=== DATA EXCERPTS ===

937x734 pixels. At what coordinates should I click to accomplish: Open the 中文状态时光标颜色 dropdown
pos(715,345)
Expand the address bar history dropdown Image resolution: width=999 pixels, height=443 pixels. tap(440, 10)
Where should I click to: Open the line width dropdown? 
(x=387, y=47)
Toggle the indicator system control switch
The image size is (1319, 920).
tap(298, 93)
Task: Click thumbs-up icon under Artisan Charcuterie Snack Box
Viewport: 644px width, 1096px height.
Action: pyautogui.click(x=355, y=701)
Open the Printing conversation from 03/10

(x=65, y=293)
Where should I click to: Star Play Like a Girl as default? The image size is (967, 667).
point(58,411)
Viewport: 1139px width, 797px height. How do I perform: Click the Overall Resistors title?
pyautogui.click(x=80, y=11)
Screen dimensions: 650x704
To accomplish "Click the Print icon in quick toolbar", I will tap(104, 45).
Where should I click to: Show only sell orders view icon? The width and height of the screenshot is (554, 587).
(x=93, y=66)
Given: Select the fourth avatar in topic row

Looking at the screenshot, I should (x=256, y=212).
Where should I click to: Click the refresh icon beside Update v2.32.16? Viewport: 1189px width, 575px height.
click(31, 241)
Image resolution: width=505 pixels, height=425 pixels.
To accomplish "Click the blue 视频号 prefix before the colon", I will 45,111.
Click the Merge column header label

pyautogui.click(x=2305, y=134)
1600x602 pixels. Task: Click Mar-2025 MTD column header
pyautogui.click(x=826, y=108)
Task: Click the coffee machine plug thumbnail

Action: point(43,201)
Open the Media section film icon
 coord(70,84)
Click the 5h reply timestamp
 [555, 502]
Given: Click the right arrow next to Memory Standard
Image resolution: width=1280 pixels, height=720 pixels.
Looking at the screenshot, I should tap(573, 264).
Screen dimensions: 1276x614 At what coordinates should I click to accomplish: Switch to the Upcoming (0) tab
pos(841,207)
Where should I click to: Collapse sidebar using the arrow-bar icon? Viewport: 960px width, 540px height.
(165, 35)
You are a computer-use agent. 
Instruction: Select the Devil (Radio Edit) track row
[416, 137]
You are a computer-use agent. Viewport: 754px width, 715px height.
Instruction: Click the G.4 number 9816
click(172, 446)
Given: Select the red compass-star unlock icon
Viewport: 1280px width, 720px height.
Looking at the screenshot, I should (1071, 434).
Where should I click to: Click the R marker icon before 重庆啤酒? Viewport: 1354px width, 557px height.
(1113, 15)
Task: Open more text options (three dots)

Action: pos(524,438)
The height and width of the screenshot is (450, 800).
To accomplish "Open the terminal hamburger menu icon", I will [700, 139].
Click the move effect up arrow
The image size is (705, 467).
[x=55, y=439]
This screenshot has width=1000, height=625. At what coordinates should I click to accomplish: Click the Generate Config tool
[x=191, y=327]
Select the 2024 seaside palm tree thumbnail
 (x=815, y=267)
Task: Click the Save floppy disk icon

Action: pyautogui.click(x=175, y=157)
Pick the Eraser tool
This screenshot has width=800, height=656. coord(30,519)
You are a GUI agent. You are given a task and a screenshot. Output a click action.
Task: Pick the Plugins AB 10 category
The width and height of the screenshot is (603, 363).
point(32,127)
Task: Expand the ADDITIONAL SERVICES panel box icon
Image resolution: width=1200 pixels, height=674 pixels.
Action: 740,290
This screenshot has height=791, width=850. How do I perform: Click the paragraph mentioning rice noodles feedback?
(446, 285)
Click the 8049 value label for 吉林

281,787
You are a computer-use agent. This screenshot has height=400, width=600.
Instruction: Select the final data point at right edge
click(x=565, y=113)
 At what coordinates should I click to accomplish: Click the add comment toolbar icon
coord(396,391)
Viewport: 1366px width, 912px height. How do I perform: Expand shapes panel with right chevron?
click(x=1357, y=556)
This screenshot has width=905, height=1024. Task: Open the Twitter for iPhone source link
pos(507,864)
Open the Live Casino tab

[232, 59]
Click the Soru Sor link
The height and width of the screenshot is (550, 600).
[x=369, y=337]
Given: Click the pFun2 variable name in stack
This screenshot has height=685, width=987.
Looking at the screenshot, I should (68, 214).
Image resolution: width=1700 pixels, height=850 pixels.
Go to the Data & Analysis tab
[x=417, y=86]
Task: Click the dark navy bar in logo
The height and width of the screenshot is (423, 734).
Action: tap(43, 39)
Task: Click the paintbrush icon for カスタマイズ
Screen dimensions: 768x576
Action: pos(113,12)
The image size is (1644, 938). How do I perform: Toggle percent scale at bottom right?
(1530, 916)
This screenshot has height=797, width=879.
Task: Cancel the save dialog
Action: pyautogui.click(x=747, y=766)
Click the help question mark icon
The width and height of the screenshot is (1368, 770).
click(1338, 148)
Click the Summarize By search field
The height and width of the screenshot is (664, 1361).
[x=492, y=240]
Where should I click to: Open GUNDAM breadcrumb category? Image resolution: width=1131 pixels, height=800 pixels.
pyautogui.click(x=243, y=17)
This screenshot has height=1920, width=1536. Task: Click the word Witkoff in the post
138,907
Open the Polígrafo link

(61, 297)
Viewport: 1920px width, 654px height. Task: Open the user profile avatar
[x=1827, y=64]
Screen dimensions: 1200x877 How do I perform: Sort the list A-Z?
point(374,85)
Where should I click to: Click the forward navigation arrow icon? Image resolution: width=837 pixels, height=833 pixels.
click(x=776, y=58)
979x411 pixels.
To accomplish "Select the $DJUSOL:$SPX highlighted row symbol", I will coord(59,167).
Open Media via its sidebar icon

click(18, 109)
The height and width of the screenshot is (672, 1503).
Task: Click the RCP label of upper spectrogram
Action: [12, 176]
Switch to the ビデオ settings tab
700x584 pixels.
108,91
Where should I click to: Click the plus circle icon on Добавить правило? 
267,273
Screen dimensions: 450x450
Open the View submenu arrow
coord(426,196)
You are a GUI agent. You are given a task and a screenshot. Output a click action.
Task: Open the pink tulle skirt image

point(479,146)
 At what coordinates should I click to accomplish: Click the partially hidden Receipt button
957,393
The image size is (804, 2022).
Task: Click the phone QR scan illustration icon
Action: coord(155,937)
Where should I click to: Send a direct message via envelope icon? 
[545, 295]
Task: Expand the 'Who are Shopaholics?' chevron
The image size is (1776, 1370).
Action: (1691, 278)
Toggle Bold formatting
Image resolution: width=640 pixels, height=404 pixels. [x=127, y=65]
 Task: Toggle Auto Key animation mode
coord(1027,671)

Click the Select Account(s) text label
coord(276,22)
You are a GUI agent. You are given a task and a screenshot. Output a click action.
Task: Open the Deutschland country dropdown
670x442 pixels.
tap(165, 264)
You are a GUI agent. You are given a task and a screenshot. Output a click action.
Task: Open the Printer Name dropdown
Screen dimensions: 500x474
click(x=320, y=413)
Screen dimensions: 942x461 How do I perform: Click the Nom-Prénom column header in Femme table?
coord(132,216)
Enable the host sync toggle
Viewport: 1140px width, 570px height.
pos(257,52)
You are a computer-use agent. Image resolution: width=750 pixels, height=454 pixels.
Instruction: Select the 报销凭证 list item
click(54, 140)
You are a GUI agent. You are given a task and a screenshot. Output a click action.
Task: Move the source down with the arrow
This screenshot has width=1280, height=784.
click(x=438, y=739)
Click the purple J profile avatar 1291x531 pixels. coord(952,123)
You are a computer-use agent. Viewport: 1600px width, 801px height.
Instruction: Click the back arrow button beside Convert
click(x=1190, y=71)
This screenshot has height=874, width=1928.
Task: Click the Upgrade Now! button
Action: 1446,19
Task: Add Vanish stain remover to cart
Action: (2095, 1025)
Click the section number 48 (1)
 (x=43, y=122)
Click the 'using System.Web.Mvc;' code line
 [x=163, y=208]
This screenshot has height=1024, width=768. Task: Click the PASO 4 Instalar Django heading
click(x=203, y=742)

===

• [WHAT TO DO] Transcribe the records above exactly.

• [WRITTEN ANSWER]
937x734 pixels. At what coordinates should I click to accomplish: Open the 中文状态时光标颜色 dropdown
pos(715,345)
Expand the address bar history dropdown Image resolution: width=999 pixels, height=443 pixels. tap(440, 10)
Where should I click to: Open the line width dropdown? 
(x=387, y=47)
Toggle the indicator system control switch
The image size is (1319, 920).
tap(298, 93)
Task: Click thumbs-up icon under Artisan Charcuterie Snack Box
Viewport: 644px width, 1096px height.
Action: pyautogui.click(x=355, y=701)
Open the Printing conversation from 03/10

(x=65, y=293)
Where should I click to: Star Play Like a Girl as default? The image size is (967, 667).
point(58,411)
Viewport: 1139px width, 797px height. How do I perform: Click the Overall Resistors title?
pyautogui.click(x=80, y=11)
Screen dimensions: 650x704
To accomplish "Click the Print icon in quick toolbar", I will tap(104, 45).
Where should I click to: Show only sell orders view icon? The width and height of the screenshot is (554, 587).
(x=93, y=66)
Given: Select the fourth avatar in topic row

Looking at the screenshot, I should (x=256, y=212).
Where should I click to: Click the refresh icon beside Update v2.32.16? Viewport: 1189px width, 575px height.
click(31, 241)
Image resolution: width=505 pixels, height=425 pixels.
To accomplish "Click the blue 视频号 prefix before the colon", I will 45,111.
Click the Merge column header label

pyautogui.click(x=2305, y=134)
1600x602 pixels. Task: Click Mar-2025 MTD column header
pyautogui.click(x=826, y=108)
Task: Click the coffee machine plug thumbnail

Action: point(43,201)
Open the Media section film icon
 coord(70,84)
Click the 5h reply timestamp
 [555, 502]
Given: Click the right arrow next to Memory Standard
Image resolution: width=1280 pixels, height=720 pixels.
Looking at the screenshot, I should tap(573, 264).
Screen dimensions: 1276x614 At what coordinates should I click to accomplish: Switch to the Upcoming (0) tab
pos(841,207)
Where should I click to: Collapse sidebar using the arrow-bar icon? Viewport: 960px width, 540px height.
(165, 35)
You are a computer-use agent. 
Instruction: Select the Devil (Radio Edit) track row
[416, 137]
You are a computer-use agent. Viewport: 754px width, 715px height.
Instruction: Click the G.4 number 9816
click(172, 446)
Given: Select the red compass-star unlock icon
Viewport: 1280px width, 720px height.
Looking at the screenshot, I should (1071, 434).
Where should I click to: Click the R marker icon before 重庆啤酒? Viewport: 1354px width, 557px height.
(1113, 15)
Task: Open more text options (three dots)

Action: pos(524,438)
The height and width of the screenshot is (450, 800).
To accomplish "Open the terminal hamburger menu icon", I will [700, 139].
Click the move effect up arrow
The image size is (705, 467).
[x=55, y=439]
This screenshot has width=1000, height=625. At what coordinates should I click to accomplish: Click the Generate Config tool
[x=191, y=327]
Select the 2024 seaside palm tree thumbnail
 (x=815, y=267)
Task: Click the Save floppy disk icon

Action: pyautogui.click(x=175, y=157)
Pick the Eraser tool
This screenshot has width=800, height=656. coord(30,519)
You are a GUI agent. You are given a task and a screenshot. Output a click action.
Task: Pick the Plugins AB 10 category
The width and height of the screenshot is (603, 363).
point(32,127)
Task: Expand the ADDITIONAL SERVICES panel box icon
Image resolution: width=1200 pixels, height=674 pixels.
Action: 740,290
This screenshot has height=791, width=850. How do I perform: Click the paragraph mentioning rice noodles feedback?
(446, 285)
Click the 8049 value label for 吉林

281,787
You are a computer-use agent. This screenshot has height=400, width=600.
Instruction: Select the final data point at right edge
click(x=565, y=113)
 At what coordinates should I click to accomplish: Click the add comment toolbar icon
coord(396,391)
Viewport: 1366px width, 912px height. How do I perform: Expand shapes panel with right chevron?
click(x=1357, y=556)
This screenshot has width=905, height=1024. Task: Open the Twitter for iPhone source link
pos(507,864)
Open the Live Casino tab

[232, 59]
Click the Soru Sor link
The height and width of the screenshot is (550, 600).
[x=369, y=337]
Given: Click the pFun2 variable name in stack
This screenshot has height=685, width=987.
Looking at the screenshot, I should (68, 214).
Image resolution: width=1700 pixels, height=850 pixels.
Go to the Data & Analysis tab
[x=417, y=86]
Task: Click the dark navy bar in logo
The height and width of the screenshot is (423, 734).
Action: tap(43, 39)
Task: Click the paintbrush icon for カスタマイズ
Screen dimensions: 768x576
Action: pos(113,12)
The image size is (1644, 938). How do I perform: Toggle percent scale at bottom right?
(1530, 916)
This screenshot has height=797, width=879.
Task: Cancel the save dialog
Action: pyautogui.click(x=747, y=766)
Click the help question mark icon
The width and height of the screenshot is (1368, 770).
click(1338, 148)
Click the Summarize By search field
The height and width of the screenshot is (664, 1361).
[x=492, y=240]
Where should I click to: Open GUNDAM breadcrumb category? Image resolution: width=1131 pixels, height=800 pixels.
pyautogui.click(x=243, y=17)
This screenshot has height=1920, width=1536. Task: Click the word Witkoff in the post
138,907
Open the Polígrafo link

(61, 297)
Viewport: 1920px width, 654px height. Task: Open the user profile avatar
[x=1827, y=64]
Screen dimensions: 1200x877 How do I perform: Sort the list A-Z?
point(374,85)
Where should I click to: Click the forward navigation arrow icon? Image resolution: width=837 pixels, height=833 pixels.
click(x=776, y=58)
979x411 pixels.
To accomplish "Select the $DJUSOL:$SPX highlighted row symbol", I will coord(59,167).
Open Media via its sidebar icon

click(18, 109)
The height and width of the screenshot is (672, 1503).
Task: Click the RCP label of upper spectrogram
Action: [12, 176]
Switch to the ビデオ settings tab
700x584 pixels.
108,91
Where should I click to: Click the plus circle icon on Добавить правило? 
267,273
Screen dimensions: 450x450
Open the View submenu arrow
coord(426,196)
You are a GUI agent. You are given a task and a screenshot. Output a click action.
Task: Open the pink tulle skirt image

point(479,146)
 At what coordinates should I click to accomplish: Click the partially hidden Receipt button
957,393
The image size is (804, 2022).
Task: Click the phone QR scan illustration icon
Action: coord(155,937)
Where should I click to: Send a direct message via envelope icon? 
[545, 295]
Task: Expand the 'Who are Shopaholics?' chevron
The image size is (1776, 1370).
Action: (1691, 278)
Toggle Bold formatting
Image resolution: width=640 pixels, height=404 pixels. [x=127, y=65]
 Task: Toggle Auto Key animation mode
coord(1027,671)

Click the Select Account(s) text label
coord(276,22)
You are a GUI agent. You are given a task and a screenshot. Output a click action.
Task: Open the Deutschland country dropdown
670x442 pixels.
tap(165, 264)
You are a GUI agent. You are given a task and a screenshot. Output a click action.
Task: Open the Printer Name dropdown
Screen dimensions: 500x474
click(x=320, y=413)
Screen dimensions: 942x461 How do I perform: Click the Nom-Prénom column header in Femme table?
coord(132,216)
Enable the host sync toggle
Viewport: 1140px width, 570px height.
pos(257,52)
You are a computer-use agent. Image resolution: width=750 pixels, height=454 pixels.
Instruction: Select the 报销凭证 list item
click(54, 140)
You are a GUI agent. You are given a task and a screenshot. Output a click action.
Task: Move the source down with the arrow
This screenshot has width=1280, height=784.
click(x=438, y=739)
Click the purple J profile avatar 1291x531 pixels. coord(952,123)
You are a computer-use agent. Viewport: 1600px width, 801px height.
Instruction: Click the back arrow button beside Convert
click(x=1190, y=71)
This screenshot has height=874, width=1928.
Task: Click the Upgrade Now! button
Action: 1446,19
Task: Add Vanish stain remover to cart
Action: (2095, 1025)
Click the section number 48 (1)
 (x=43, y=122)
Click the 'using System.Web.Mvc;' code line
 [x=163, y=208]
This screenshot has height=1024, width=768. Task: Click the PASO 4 Instalar Django heading
click(x=203, y=742)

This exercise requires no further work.